Ducts 17 are provided in the inner rotor 04, which ducts permit the flow of hydraulic oil from a radial duct 18 of the camshaft 06 via an axial duct 19 to the pressure chambers 09 via the control slide 11.

To fix a control time position, the control slide 11 is held by the force of a spring 21 in a basic position, in which the connections of all the ducts are separated from one another.

According to the invention, a rolling bearing 22 is preferably arranged adjacent to the radial duct 18 in the camshaft bearing point 23 of the cylinder head.

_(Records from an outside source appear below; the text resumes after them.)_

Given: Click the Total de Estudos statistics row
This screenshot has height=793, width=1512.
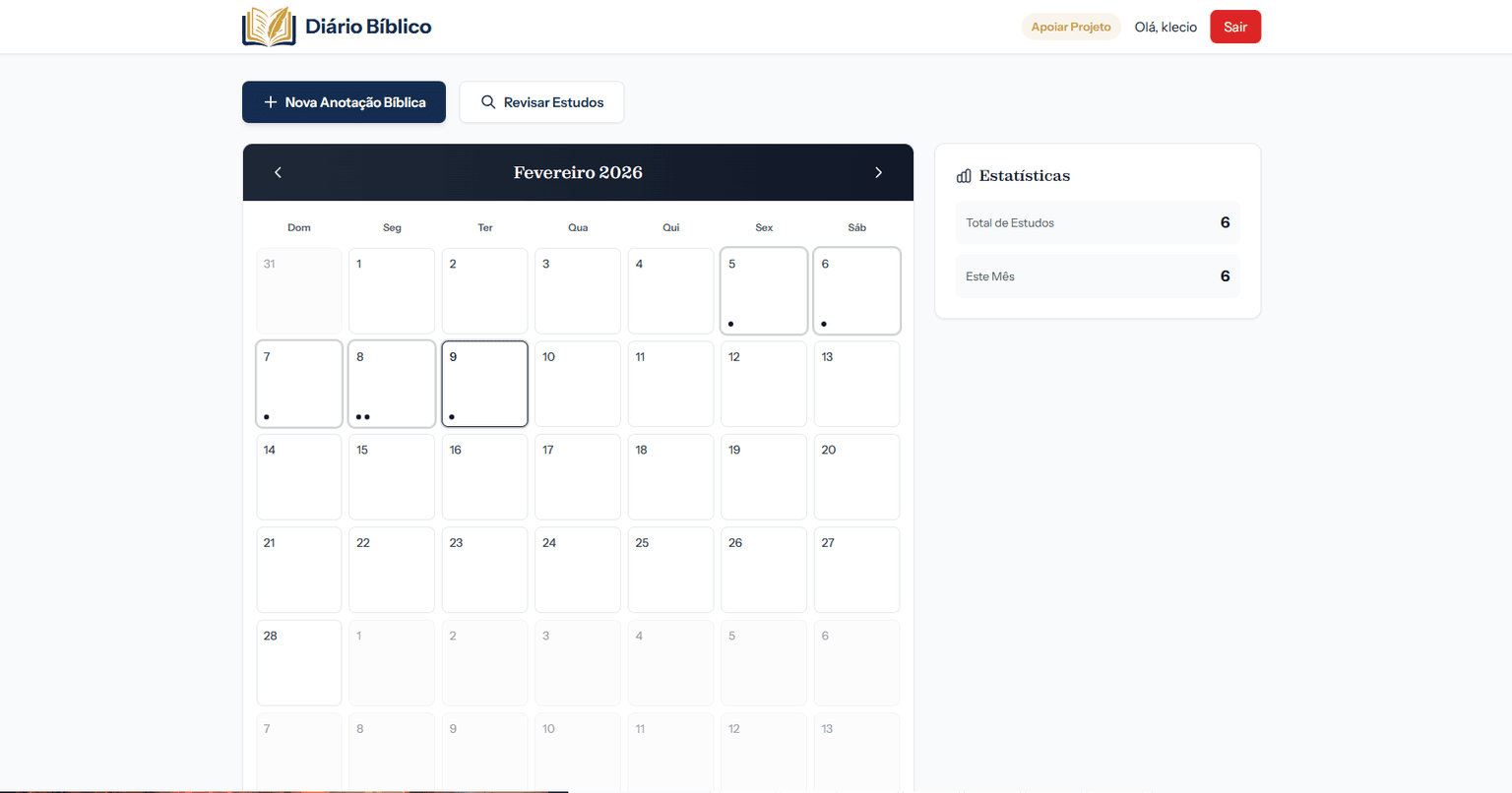Looking at the screenshot, I should click(1098, 222).
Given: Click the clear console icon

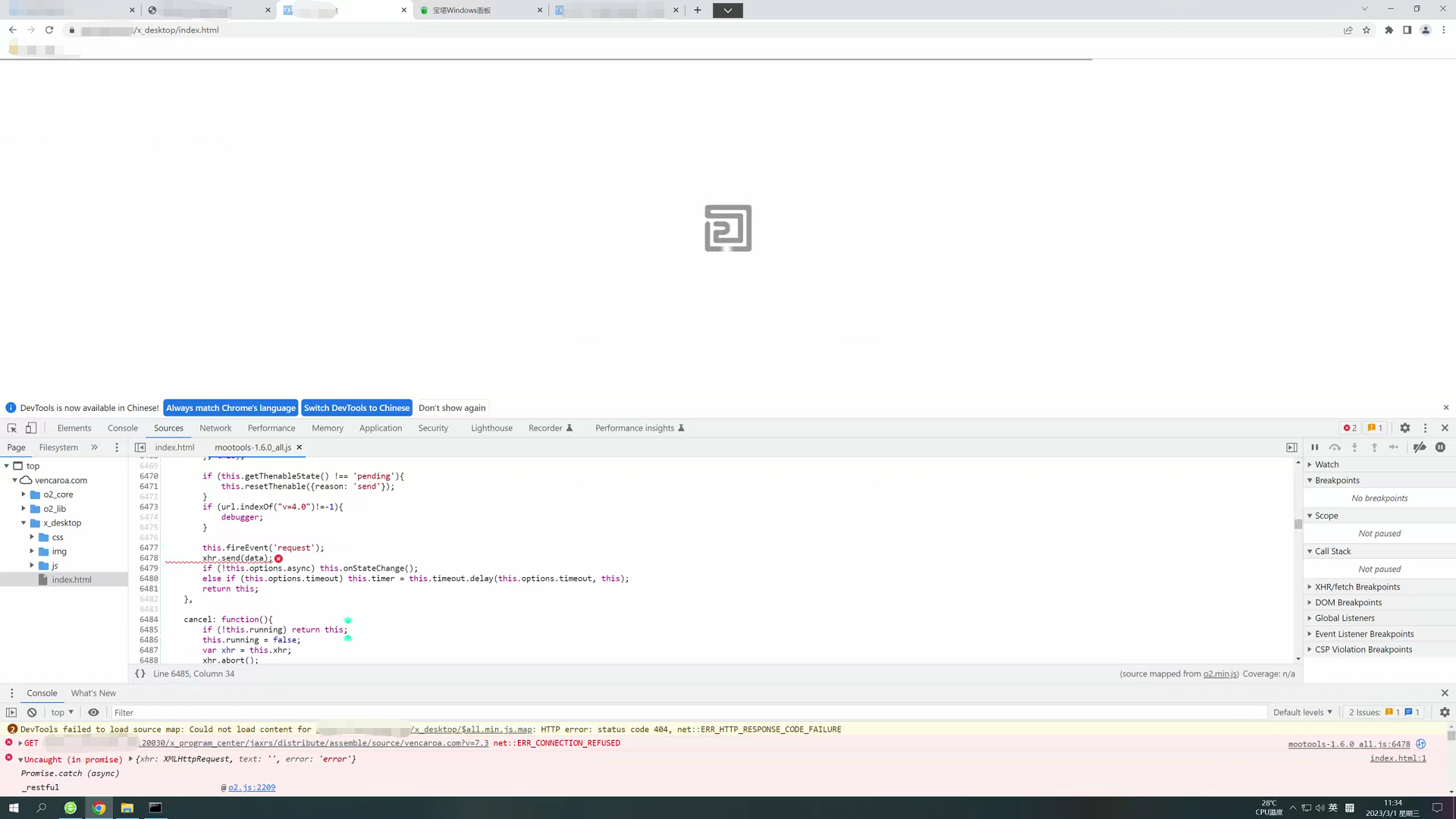Looking at the screenshot, I should click(x=32, y=713).
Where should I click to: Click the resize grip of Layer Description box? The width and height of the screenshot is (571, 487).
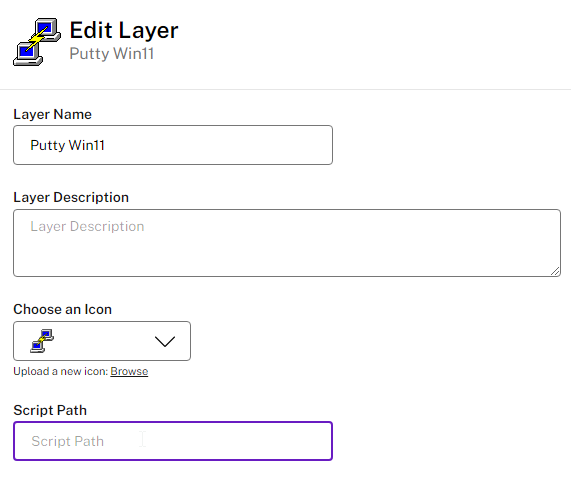(555, 271)
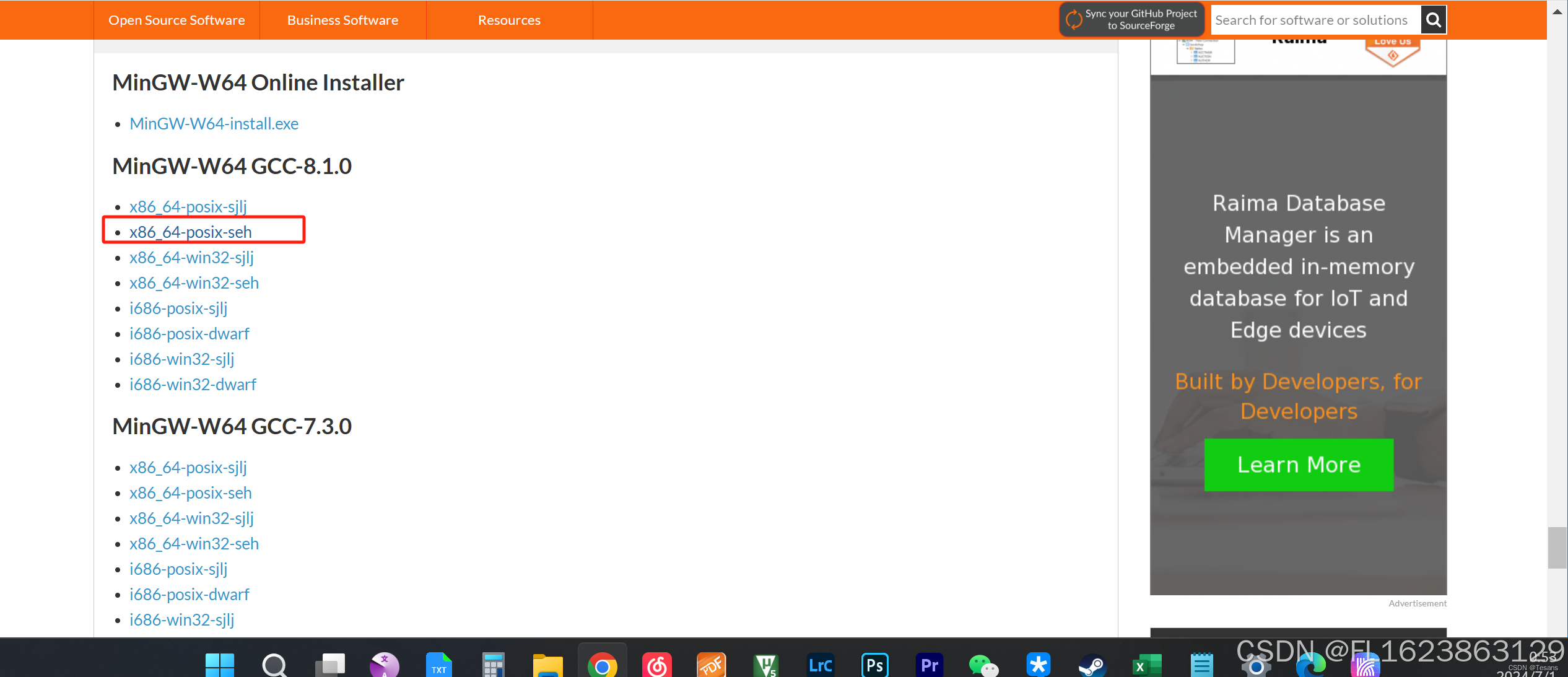
Task: Open WeChat from the taskbar
Action: pos(983,665)
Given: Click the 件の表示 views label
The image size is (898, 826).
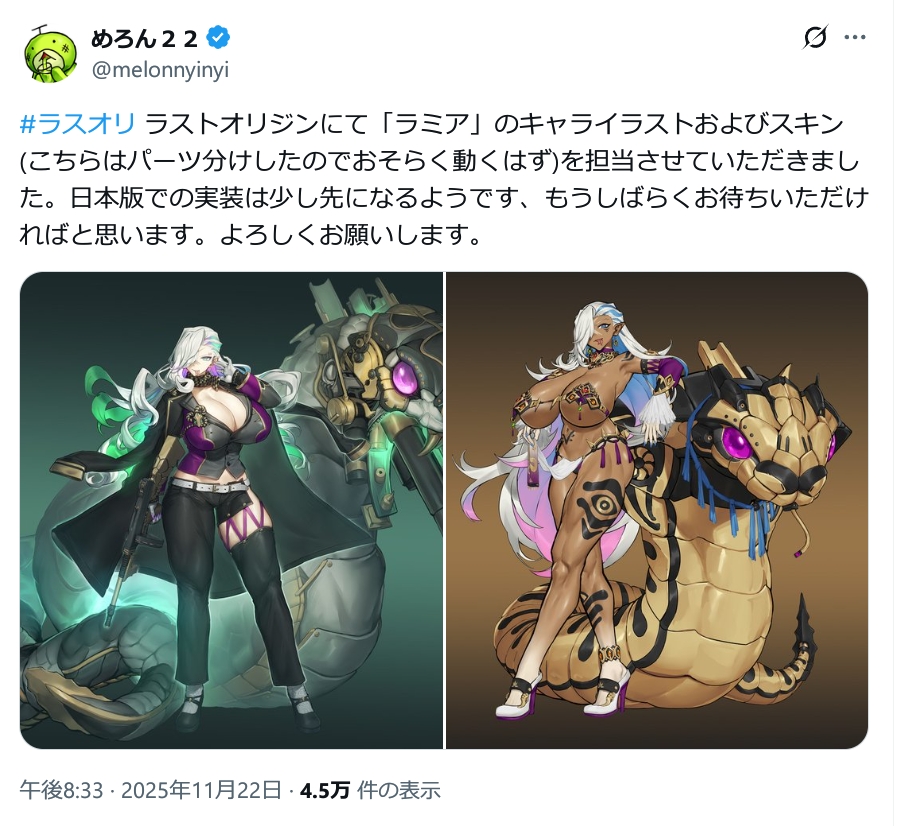Looking at the screenshot, I should [399, 790].
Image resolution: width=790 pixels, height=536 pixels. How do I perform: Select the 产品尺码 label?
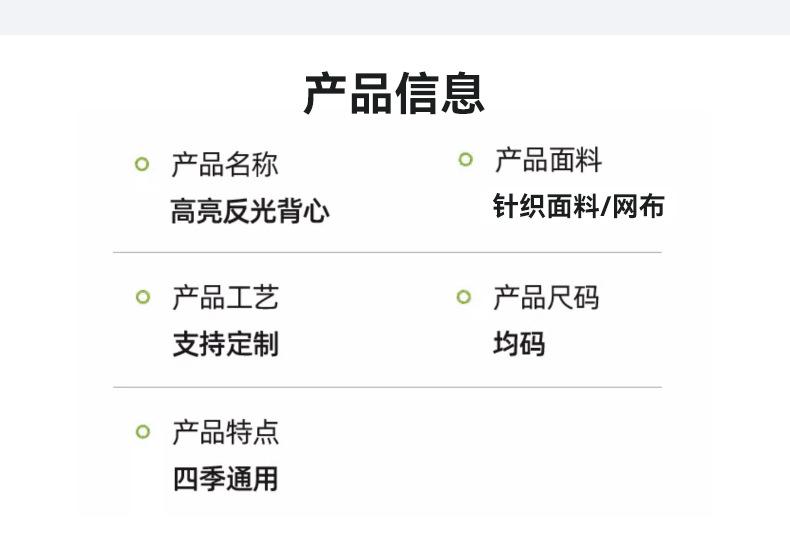pos(546,297)
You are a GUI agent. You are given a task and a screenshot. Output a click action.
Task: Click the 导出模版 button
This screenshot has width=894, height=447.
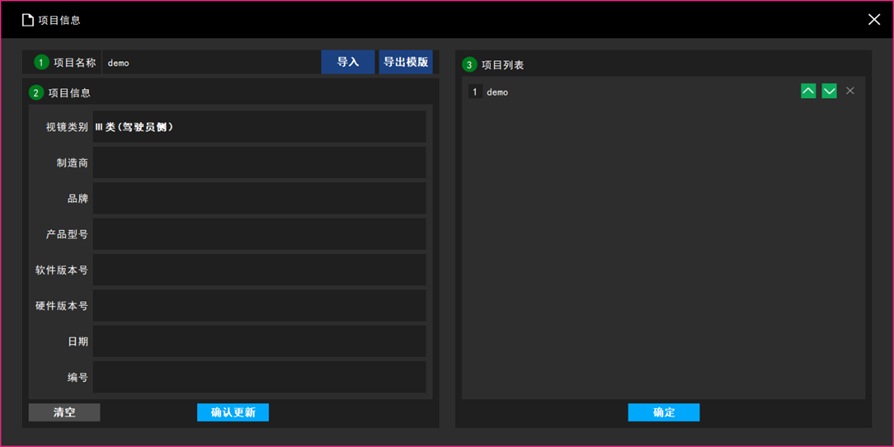(405, 62)
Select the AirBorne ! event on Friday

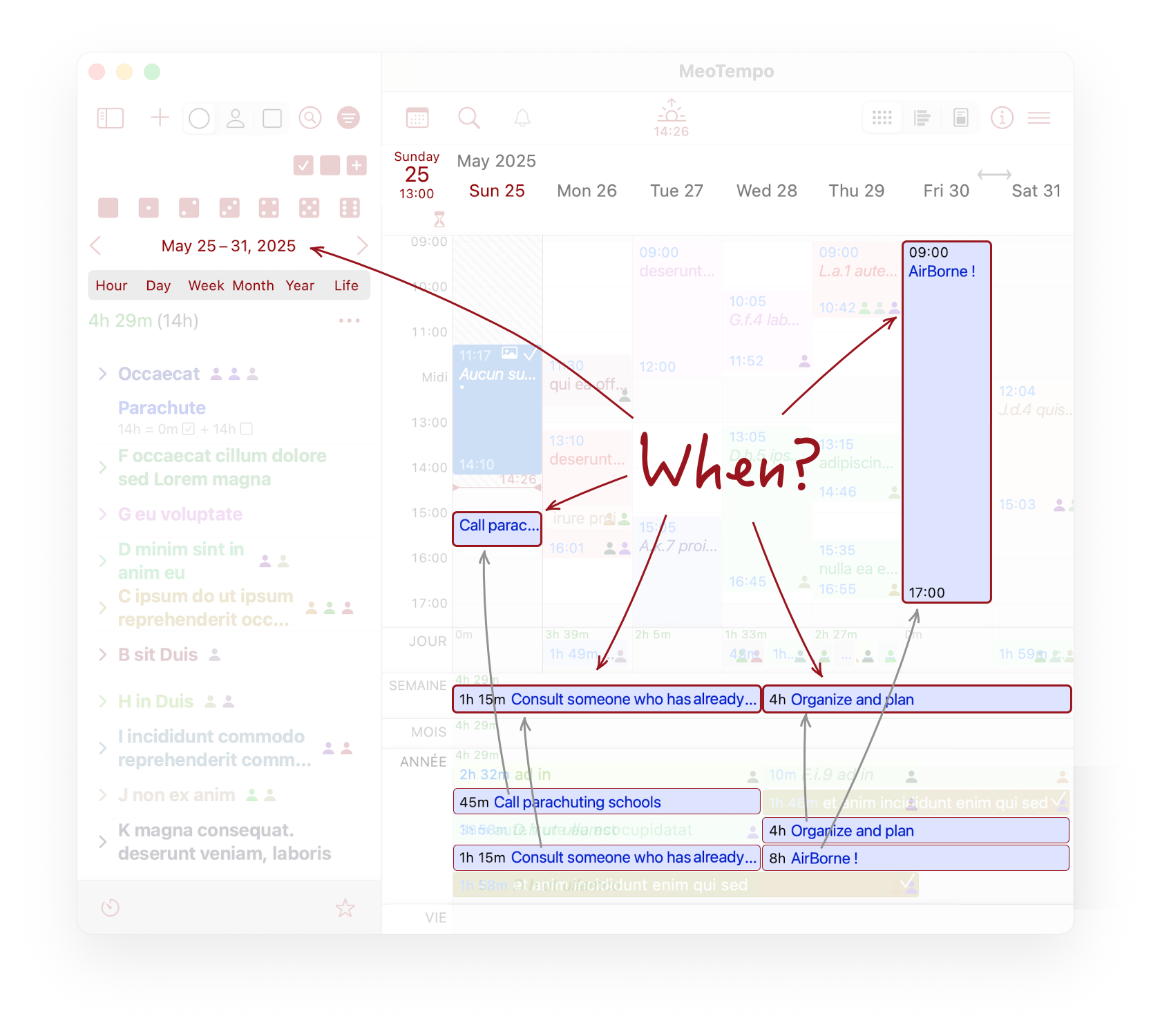[x=946, y=421]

In another embodiment of the invention, the supply of hydraulic oil may take place via an axial duct in the camshaft 06. In this way, further installation space can be saved in the axial direction and the camshaft can nevertheless be mounted using rolling bearings.

The mounting, according to the invention, of the camshaft in a rolling bearing at the adjuster side may also be applied to other camshaft adjusters if the axial installation space is available.

LIST OF REFERENCE NUMERALS

01 Camshaft adjuster

02 Outer rotor

03 Sprocket

04 Inner rotor

05 -

06 Camshaft

07 Central screw

08 Vane

09 Pressure chamber

10 -

11 Control slide

12 Actuating drive

13 Armature

14 Annular duct

15 -

16 Radial bore

17 Duct

18 Radial duct

19 Axial duct

20 -

21 Spring

Claims

1-5. (canceled)

6. A camshaft adjuster for adjusting a phase position of a camshaft relative to a crankshaft, comprising: a camshaft bearing point having a rolling bearing for mounting the camshaft.

7. The camshaft adjuster as claimed in claim 6, wherein the rolling bearing is a ball bearing.

8. The camshaft adjuster as claimed in claim 6, wherein a hydraulic pressure medium adjusts the phase position of the camshaft.

9. The camshaft adjuster as claimed in claim 8, further comprising a central control slide and a single radial duct arranged in the camshaft and connected to a pressure medium supply, the control slide and the single radial duct being in communication so as to supply the pressure medium for the phase position adjustment of the camshaft.

10. The camshaft adjuster as claimed in claim 8, wherein the camshaft has a radial duct formed between the camshaft adjuster and the bearing point in an axial direction, and the hydraulic pressure medium is supplied to the camshaft adjuster via the radial duct.